Evaluation of adherence to guideline-directed therapy and risk factors for exacerbation in mild asthma: a retrospective chart review

The results of this study indicate that about 3 in 4 (74%) patients with mild asthma did have documentation of guideline-directed therapy. Previously reported adherence rates to asthma guidelines have varied. A 2016 study assessed primary care adherence to the previous 2007 NHLBI asthma guidelines. This study found that 88% of patients had documented guideline adherence for reliever medication and 70.4% had guideline adherence to maintenance medication [11]. Data on adherence to the more recent guidelines is available from an international study that assessed adherence via provider and patient surveys. This 2021 study examined asthma therapy in four countries (Australia, Canada, China, and the Philippines) and found that 47% of patients were on guideline-directed therapy [12]. Our study found a greater percentage of patients on guideline-directed therapy (74% compared to 47%). This may be due to the increased amount of time from the updated guidelines release and/or data collection methodology.

Information in Fig. 1 allows an assessment of which facility had the greatest patient population not receiving guideline-directed therapy, which may help target providers with education on guideline updates. As shown in the results and in Fig. 1, patients seen in the primary care setting (primary care, family medicine and internal medicine clinics) had the highest percentage of patients without guideline-directed therapy. This is valuable information as most patients with mild asthma will often be seen in a primary care setting due to the low severity of their asthma symptoms.

Regarding the secondary objective, patients in this study were found to be at a slightly greater risk for an asthma exacerbation if they were on guideline-directed therapy versus not; however, this objective was not statistically significant. The correlation of the timing of the asthma exacerbation and when the patient was started on guideline-directed therapy was unable to be determined based on the data gathered. During the study period, we assessed if the patient had an asthma exacerbation and if they were on guideline-directed therapy, but we did not assess the time at which these events occurred or in what order they occurred. In other words, during the study period, a patient who was not on guideline-directed therapy may have experienced an asthma exacerbation, and then was subsequently started on guideline-directed therapy. In addition, more acute or critical patients who were at a higher risk of having an asthma exacerbation may have been followed more closely by their practitioner which is why they were started on guideline-directed therapy sooner than other patients. Despite being followed more closely, they still had an asthma exacerbation due to being a higher risk patient. Finally, it is possible that some patients classified as having mild asthma actually have a more severe form of asthma and this may have contributed to the incidence of exacerbations.
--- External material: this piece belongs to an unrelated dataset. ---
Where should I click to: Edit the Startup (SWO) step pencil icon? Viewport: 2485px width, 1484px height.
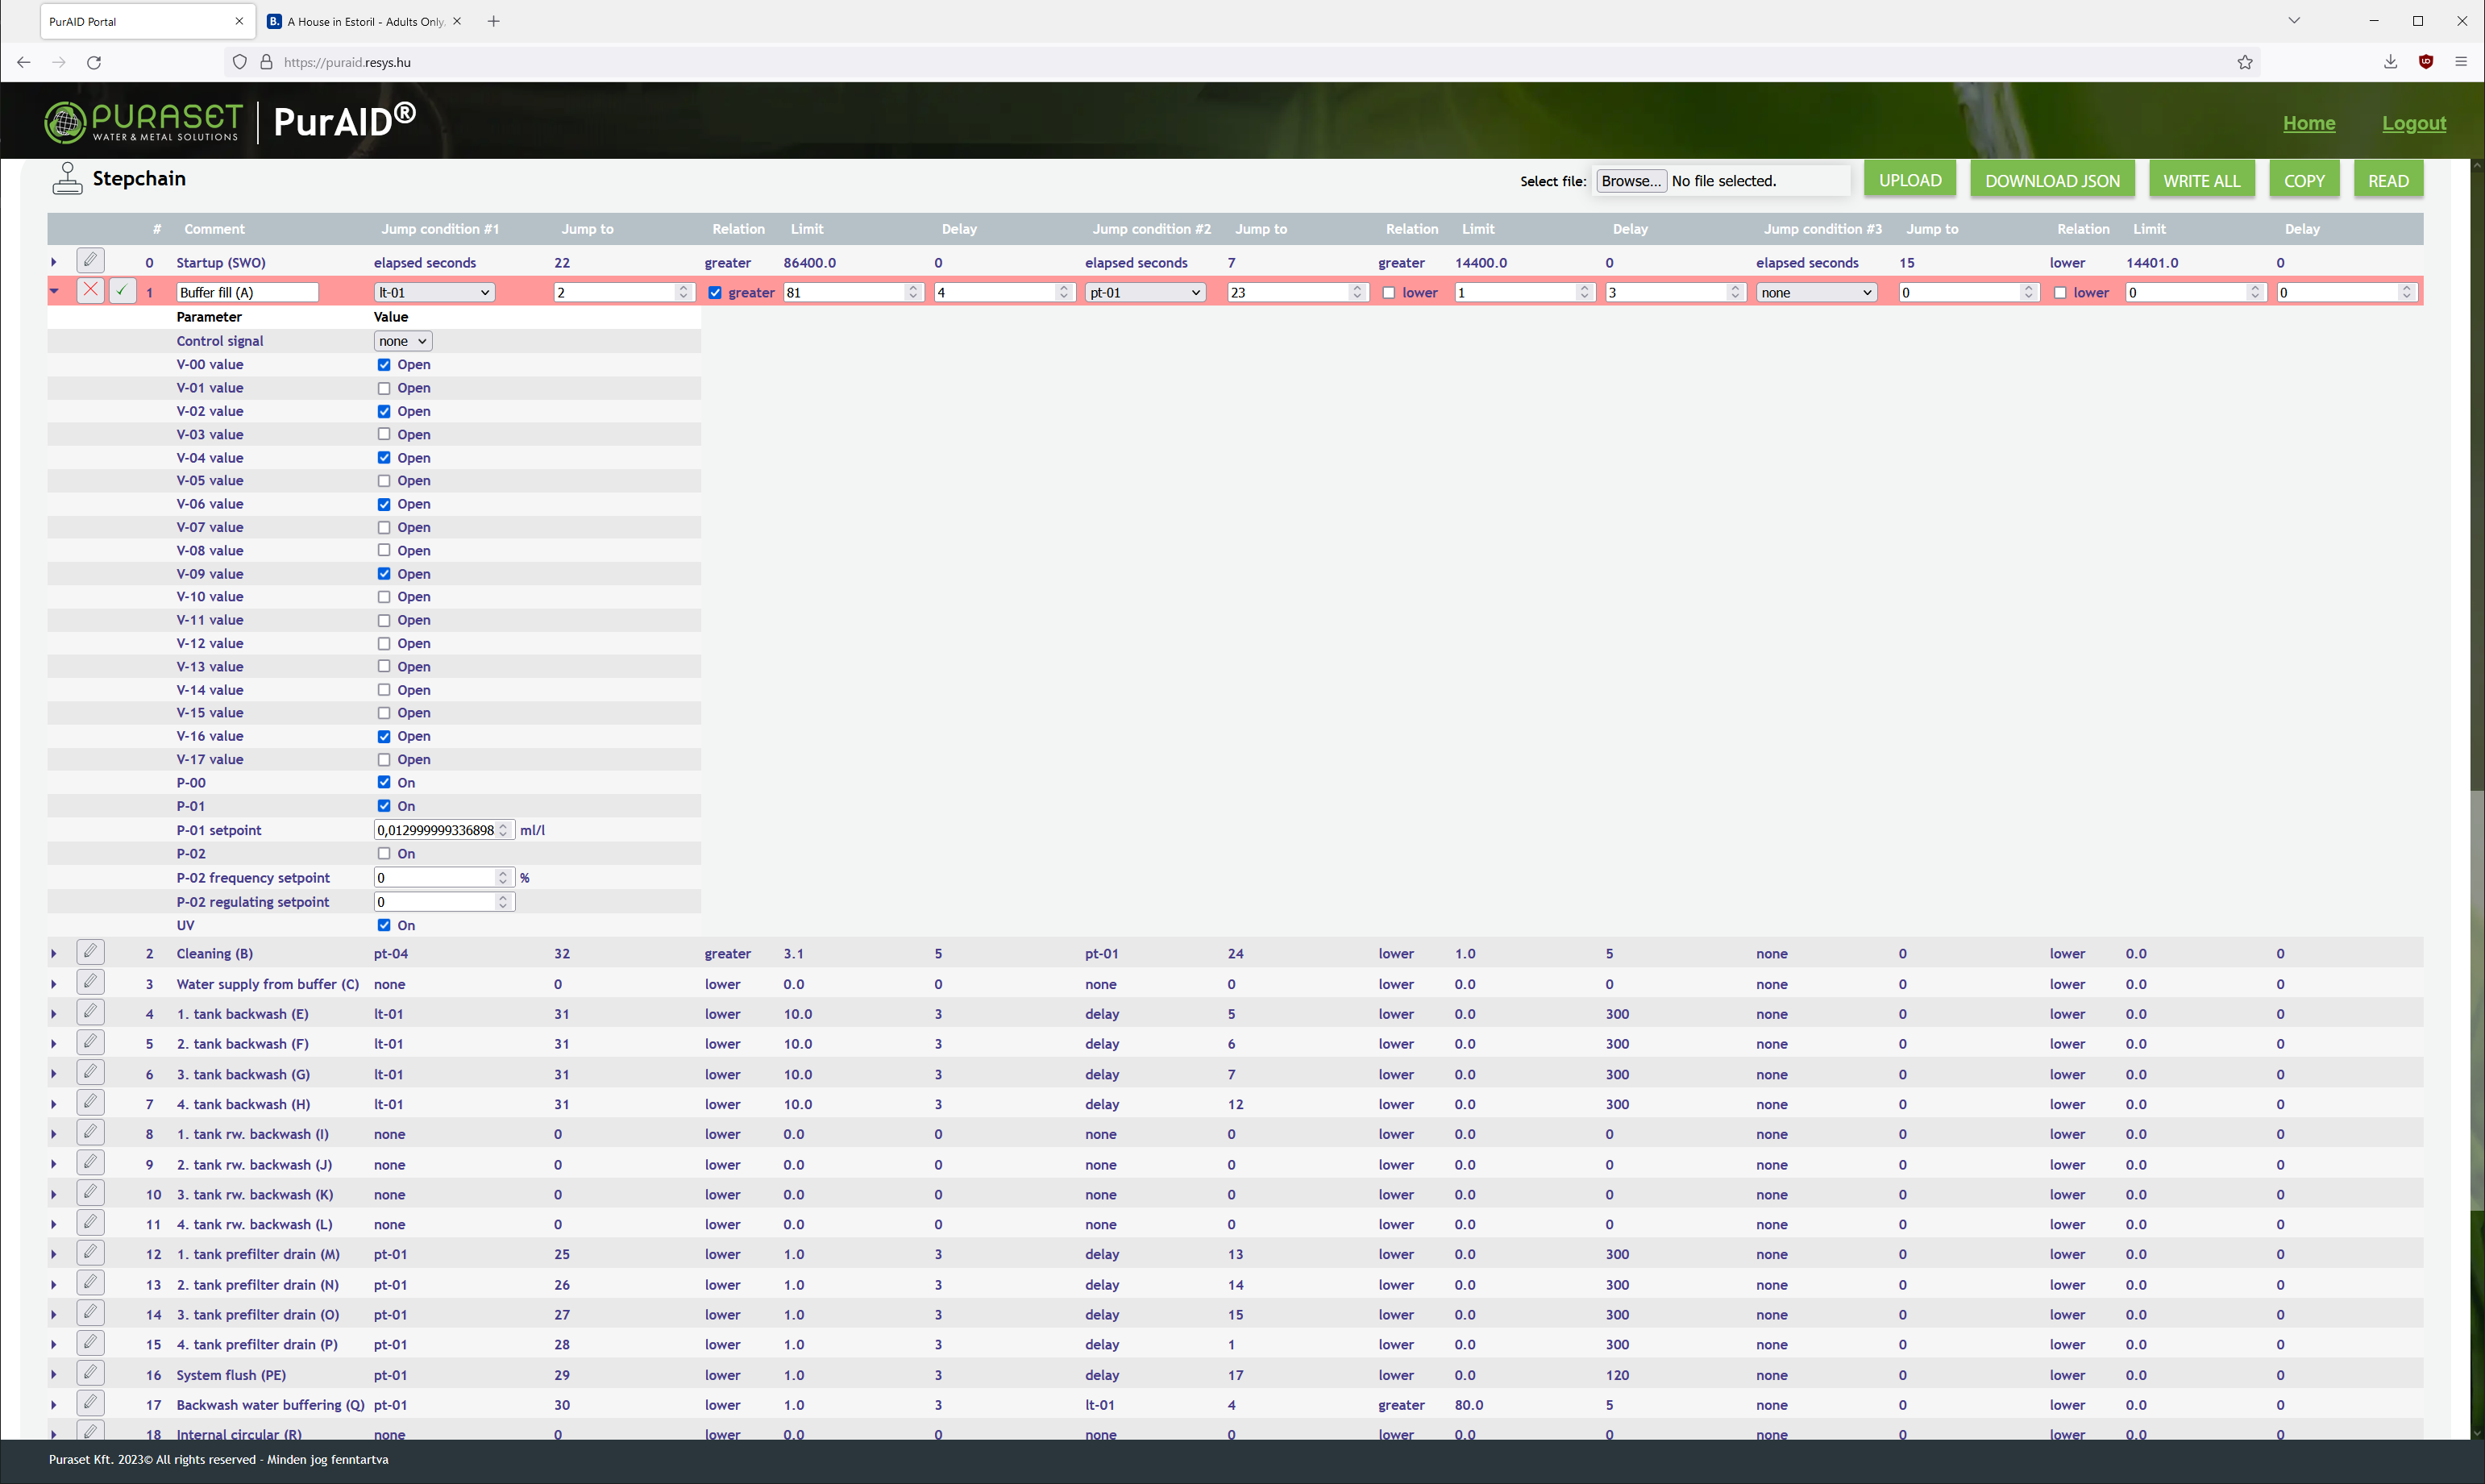click(90, 261)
Factors that were statistically significant with regards to exacerbation risk include female sex, GERD, and obesity. Previous studies have described morbidity and mortality risk factors for asthma, including high SABA use, increased age, ever smoking, and high blood eosinophils [13]. Few studies have specifically examined risk factors in patients characterized as having mild asthma. As discussed earlier, patients with mild asthma make up a large proportion of all patients with asthma, and these patients still experience exacerbations, but may not be treated with guideline-directed ICS therapy which is proven to reduce exacerbation risk [14]. Our study may add new insight into risk factors and treatment goals for patients with mild asthma, particularly optimizing treatment for GERD and obesity.

Limitations

Despite Banner Health having a large patient population, the number of patients meeting our inclusion criteria was low. This may be suggesting a low prevalence of mild persistent asthma, low documentation of patients as having mild asthma, or more severe patients because of the large influence of the academic facilities on excluded patients. The lower than expected number of patients in this study may have limited the results.

Additionally, a limitation to the study was our inability to correlate the timing of patient exacerbations and medication use. As a result, the number of patients on guideline-directed therapy who experienced an asthma exacerbation may have been falsely elevated.

Another limitation to this study was that it was difficult to determine which provider or facility was managing therapy because patients could have been visiting multiple facilities within the institution or even outside the institution. Lastly, we are unable to be certain that each patient had the correct diagnosis code entered on their problem list. This was an assumption that the provider diagnosed the patient correctly and updated their problem list accordingly.

Accurately assessing patients with mild asthma may be a limitation of this study, as patients with more severe disease may have been classified as having mild asthma due to underreporting of symptoms by patients or failure to recognize severity by providers, particularly primary care providers.

Finally, the number of asthma exacerbations experienced by each patient is unknown based on the data gathered. This study only characterized patients as having an exacerbation or not having an exacerbation during the study period. In addition to this, patients seen at an outside facility for asthma exacerbation treatment would not be accounted for in our electronic health record. Patient adherence to medication is something we cannot determine from this study but could have an impact on exacerbations.